4. The evolving field of neuroscience provides us with a great resource for understanding how trauma impacts our nervous system. Trauma rewires our brain circuitry, and we store traumatic impact in the cell memory of our bodies. In traumatic impact, our brains may have difficulty consolidating and storing memories in the hippocampus, and difficulty regulating emotions in the limbic system of the brain.

The amygdala, our brain’s smoke alarm that senses danger, is also rewired in trauma. You can imagine how unnerving it would be to live in a house that had a constantly activated smoke alarm. When our minds and bodies feel under attack in this way, whether real or perceived, the elevated allostatic load creates a nervous system imbalance.

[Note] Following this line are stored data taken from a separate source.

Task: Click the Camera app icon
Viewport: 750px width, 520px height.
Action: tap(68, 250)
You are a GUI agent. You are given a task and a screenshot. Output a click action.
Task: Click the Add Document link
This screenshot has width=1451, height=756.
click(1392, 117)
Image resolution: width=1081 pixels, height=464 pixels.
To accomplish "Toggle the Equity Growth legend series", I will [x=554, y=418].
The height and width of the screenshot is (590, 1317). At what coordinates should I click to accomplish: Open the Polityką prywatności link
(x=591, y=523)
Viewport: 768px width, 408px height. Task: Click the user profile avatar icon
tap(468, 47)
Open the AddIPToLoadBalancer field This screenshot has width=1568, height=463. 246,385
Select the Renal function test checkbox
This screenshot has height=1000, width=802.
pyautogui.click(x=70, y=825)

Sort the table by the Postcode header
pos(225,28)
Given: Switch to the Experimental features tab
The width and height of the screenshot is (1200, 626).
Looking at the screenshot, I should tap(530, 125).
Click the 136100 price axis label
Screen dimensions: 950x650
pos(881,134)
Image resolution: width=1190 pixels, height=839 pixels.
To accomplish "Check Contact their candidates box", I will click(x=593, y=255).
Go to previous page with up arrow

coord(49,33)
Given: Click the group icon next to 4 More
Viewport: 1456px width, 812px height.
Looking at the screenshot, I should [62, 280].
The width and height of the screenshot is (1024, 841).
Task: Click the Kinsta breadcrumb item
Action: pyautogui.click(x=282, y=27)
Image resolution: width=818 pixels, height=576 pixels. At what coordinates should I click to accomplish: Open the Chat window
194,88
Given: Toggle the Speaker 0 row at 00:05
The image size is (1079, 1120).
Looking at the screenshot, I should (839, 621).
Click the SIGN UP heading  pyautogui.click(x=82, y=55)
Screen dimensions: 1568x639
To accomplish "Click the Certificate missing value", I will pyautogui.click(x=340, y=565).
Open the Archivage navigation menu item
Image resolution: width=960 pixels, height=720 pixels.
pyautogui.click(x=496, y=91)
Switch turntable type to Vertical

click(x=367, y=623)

The autonomous nervous system (ANS) is out of balance with an over-activated sympathetic nervous system (SNS) that is ready for fight or flight throughout the day. The prolonged imbalance of our adrenaline and hormone levels, the tension of the muscles, and exhaustive alarming from the amygdala create mental and physical exhaustion and fatigue. When we are out of balance in this way, we are not getting the gifts of the parasympathetic nervous system (PNS), which serves to promote rest, digestion, and cell repair.

Our bodies need downtime, sleep, and meditative practices, like deep breathing, to properly digest our food and to restore damaged cells. In a go, go, go world with unimaginable statistical rates of trauma, we have a society that desperately needs information about transforming underlying traumatic impact, and integrating daily practices to restore parasympathetic balance.

5. Resilience Factor—Traumatic impact, from environmental stress to more severe trauma, leads to disease and disorder in the body, mind, and spirit of the individual. Empowering individuals and enhancing resilience is the key to reducing traumatic impact, which results in symptom reduction, enhanced daily functioning, improved relationships, and better health outcomes. Thus, we return to the denominator, which holds the power to shift the whole equation.

In a strengths-based approach, we explore the individual’s innate resilience that got them through the traumas of their life and highlight their strengths. We also explore resilience factors that can be enhanced via the therapeutic alliance, support system, faith-based community, addressing financial resources, access to health care, community resources, support groups, etc. Additionally, post-traumatic growth (PTG) anchors us in the potential to surpass the pre-traumatic impact level of functioning. During the process of overcoming traumatic impact, one can find gifts in post-traumatic growth, such as deeper meaning and purpose in life, greater empathy for others, deeper capacity for love, and a more meaningful spiritual or religious connection.